Repeat every entry in the listing below, exactly.
___ Supplied data
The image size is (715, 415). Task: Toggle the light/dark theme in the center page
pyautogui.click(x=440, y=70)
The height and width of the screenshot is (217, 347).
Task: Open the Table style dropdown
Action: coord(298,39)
______
Output of the task =
The image size is (715, 415). Task: Toggle the light/dark theme in the center page
pyautogui.click(x=440, y=70)
The height and width of the screenshot is (217, 347).
Task: Open the Table style dropdown
Action: coord(298,39)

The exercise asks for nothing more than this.